Нестоличная литература, , Поэзия и проза регионов России

Тюмень


Владимир Богомяков

Чего тебе надобно, старчик?

О, хлеб тебя не насыщает,
Каким диавол угощает.
Все тварное тебя прельщает,
Хоть дней влеченье пресыщает.
Чего тебе надобно, старчик?
Чего тебе надобно?
Умрешь, не пробудившись,
Когда светлонебесны
Придут за тобой
Чувственный сон твой прервать,
Мысленный сон твой прервать,
Что-то мелькнет на долю секунды.
Мальчик, собака, берег реки...
Окунь, как ангел.
Окунь в очках.
Мама в очках...
До свиданья.
Чего тебе надобно, старчик?
Чего тебе надобно?
Старчик ответил:
«Сям-пересям,
Где море небесно
Все реки приемлет в себя,
Хочу быть уверен в невидимом я.
Хочу себя зреть
В этих водах небесных,
Текущих чирандо-выранто,
Ах, мощи хладны всегда.
Мощи хладны, чирандо-выранто.
Чёрна лутошка стоит без коры,
Не нарушив закона.
Бел мой правило, как сахар,
А я-то нарушил закон.
Жил понапрасну, и в небо взлечу понапрасну.
Череп мой псы отнесут
В высокую конопель,
Ах, вы простите, поля,
Звери и добрые люди,
Что, не крещен, не прощен,
В смерти всегда пребывал,
Что не видал я того,
Кто в тихий свет облачен...»
Старчик ты, старчик,
Не знать тебе вод тех небесных.
Правую руку твою держит враг видим.
Левую руку твою — враг невидим.
Не для тебя он придет, Трисолнечный свет.
Не для тебя дня и ночи Владыка
Откроет себя.
Закроют твой разум, как черную книгу.
И вниз твоя тень полетит
В холод и мрак.


Завтра

Художник-глазник по глазам меня мажет,
Как мажет купейный цыпленок. И даже
Как мажут плакаты, как мажут котлеты,
Как мажут свинцово и страшно газеты.
Но — завтра.
Оно наступает, как я на осколок бутылки.
Но — завтра.
Безвидно и пусто.
Так подо льдом задыхаются окна.
На всех его хватит священного холода.
Чего же просить?
На снегу хризантему?
Чтоб правило ночью иное светило?
Ах, в небесах незнакомый плясун,
И у мурзилок соски обморожены.


Шестерочка

Железные глазоньки скрытой природы,
Две циферки сонных в лице у хохлатого ибиса:
Единица моя — соловейкова церковка,
И горбата шестерочка, падла, фетинья.

Как пойду без рук, без ног Богу молиться.
И горбата за мной колыбается.
И горбата за мной, падла, шатается.
Сама поскрипывает.
Сама подпрыгивает.
Сама песни поет.

Как пойду на двенадцать зверей за советом.
Как пойду на двенадцать светил за ответом.
И горбата за мной, вертлянская,
И краснится, будто зарянская.
И всю ночь вертится вертушечка,
Пока не закукует кукушечка.

Как пойду по дорожке меж глаз,
А навстречу всё мертвые в чертовых шапочках.
«Вы откуда, друзья?»
«Из шестой из губернии,
Из шестерки-деревни
На шестой на версте».
«А куда вы, друзья?»
«Игогоница, милый, поспела.
Нам пора ерохвоститься».

Эх, Господь, для каждой шестерки
Припаси пожирнее туза.


Петька Ящур

Петька Ящур готовился лопнуть, как будто сарделя.
Мертвым в сахаре быть он хотел, а не мертвым в дерьме.
Тихой праной страна наполнялась, непрочна, как флокс, и кончалась неделя.
Тихой раной влажнела страна. Пионеры готовы к зиме.

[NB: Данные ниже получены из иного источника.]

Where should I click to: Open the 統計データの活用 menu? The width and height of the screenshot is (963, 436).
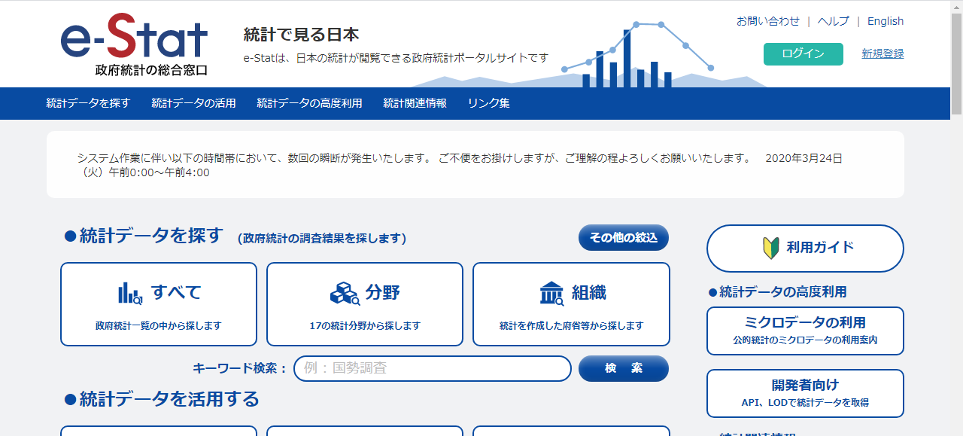193,103
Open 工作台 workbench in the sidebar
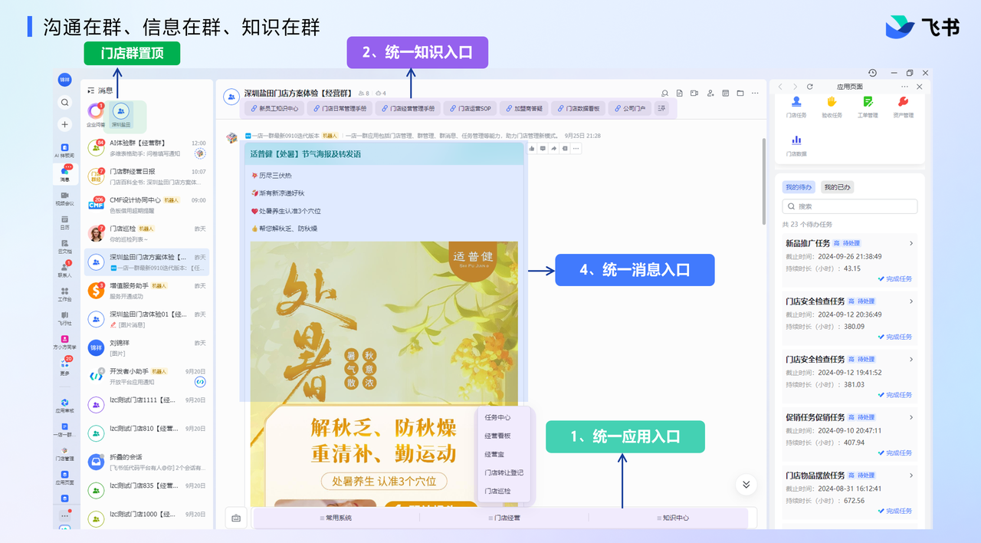Image resolution: width=981 pixels, height=543 pixels. [65, 294]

Как закружит, как спросит: «Откуда ты, парень, откуда?»
И небесны глисты запищат из кровавых ресниц.
Петька Ящур идет, и, должно быть, готовится чудо.
Его ждет хоровод сероватых горбатеньких сниц.

Как за плечи возьмет, как в глаза и как в щеки заплачет.
Как подаст ему крест замороженной черной рукой.
Петька Ящур идет, и, наверное, что-нибудь значит
Вечный ветер, и голубь, и вечный сплошной беспокой.